→ What the task asks: Restate word for word only the lines from the one with "The width and" through the end of the records; no pictures belong in the copy.

--------

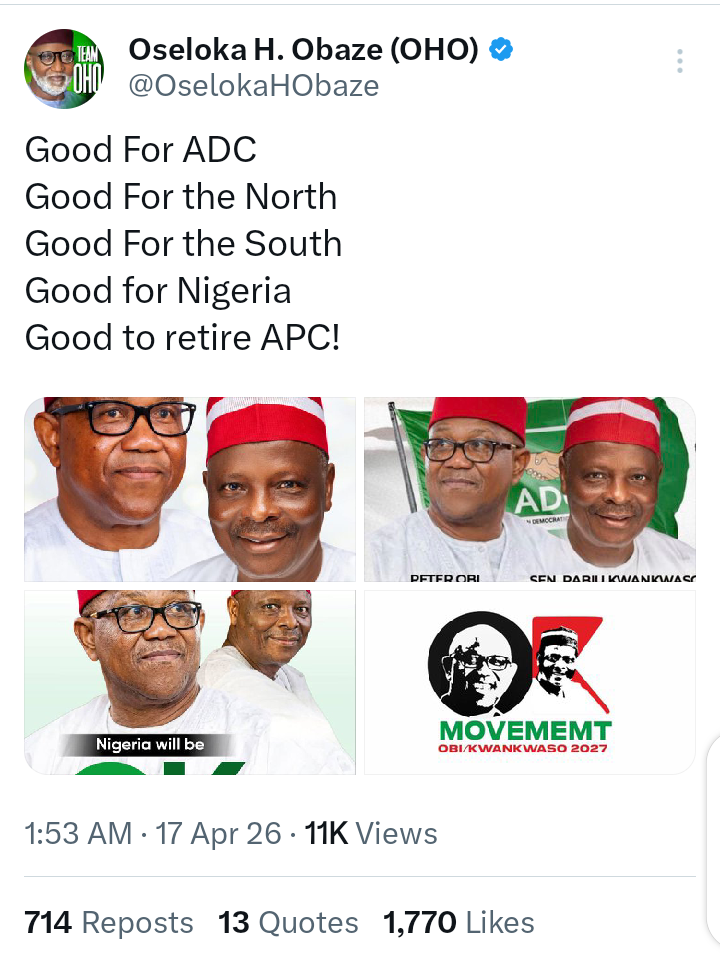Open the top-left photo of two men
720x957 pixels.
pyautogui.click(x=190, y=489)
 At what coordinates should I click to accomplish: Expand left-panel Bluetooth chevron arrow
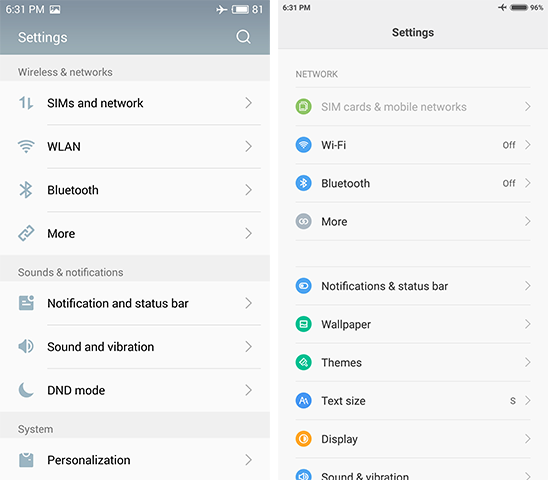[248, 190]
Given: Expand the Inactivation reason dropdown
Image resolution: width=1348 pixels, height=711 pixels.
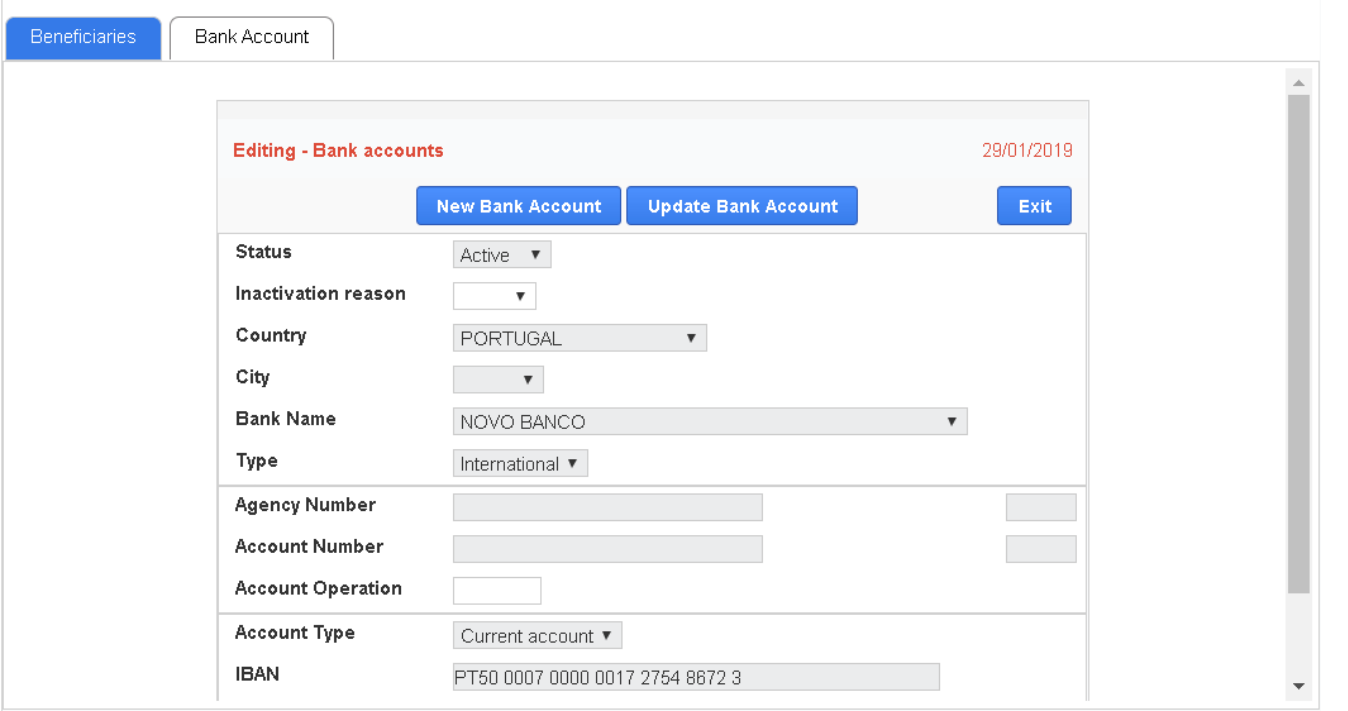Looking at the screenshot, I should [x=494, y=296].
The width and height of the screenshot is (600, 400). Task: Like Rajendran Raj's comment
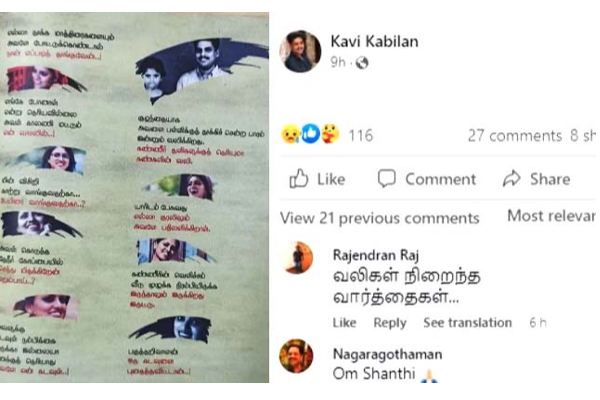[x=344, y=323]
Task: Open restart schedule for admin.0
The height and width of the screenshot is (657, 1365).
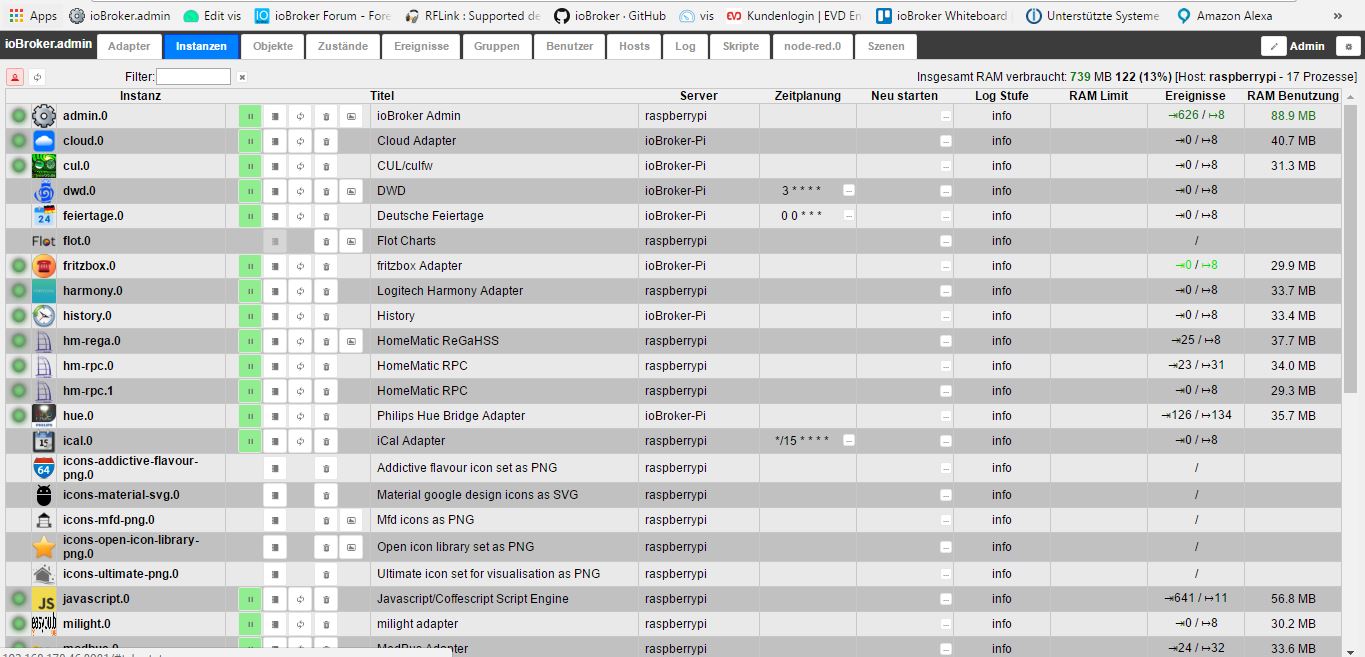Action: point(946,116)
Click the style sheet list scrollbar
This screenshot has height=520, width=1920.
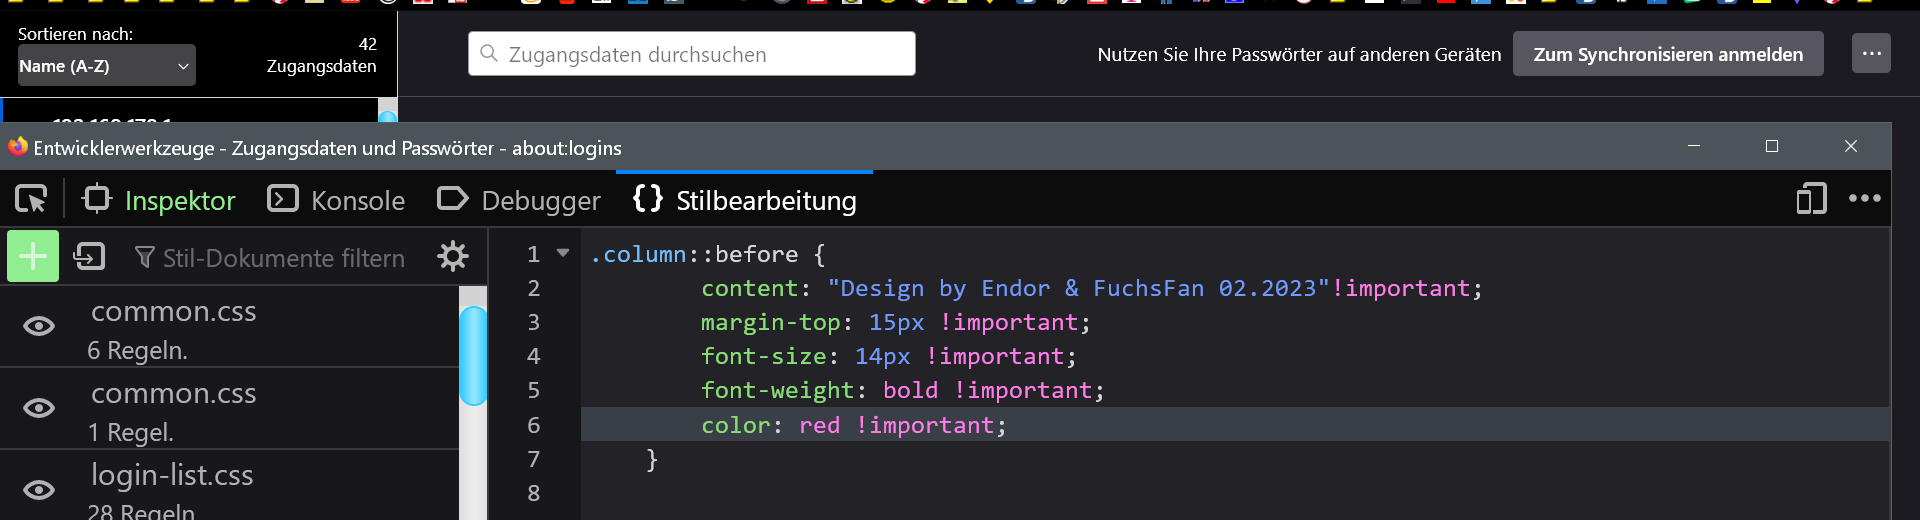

--------

→ Reply:
The width and height of the screenshot is (600, 400). Task: Like Rajendran Raj's comment
[x=344, y=323]
Task: Open restart schedule for admin.0
The height and width of the screenshot is (657, 1365).
Action: point(946,116)
Click the style sheet list scrollbar
This screenshot has height=520, width=1920.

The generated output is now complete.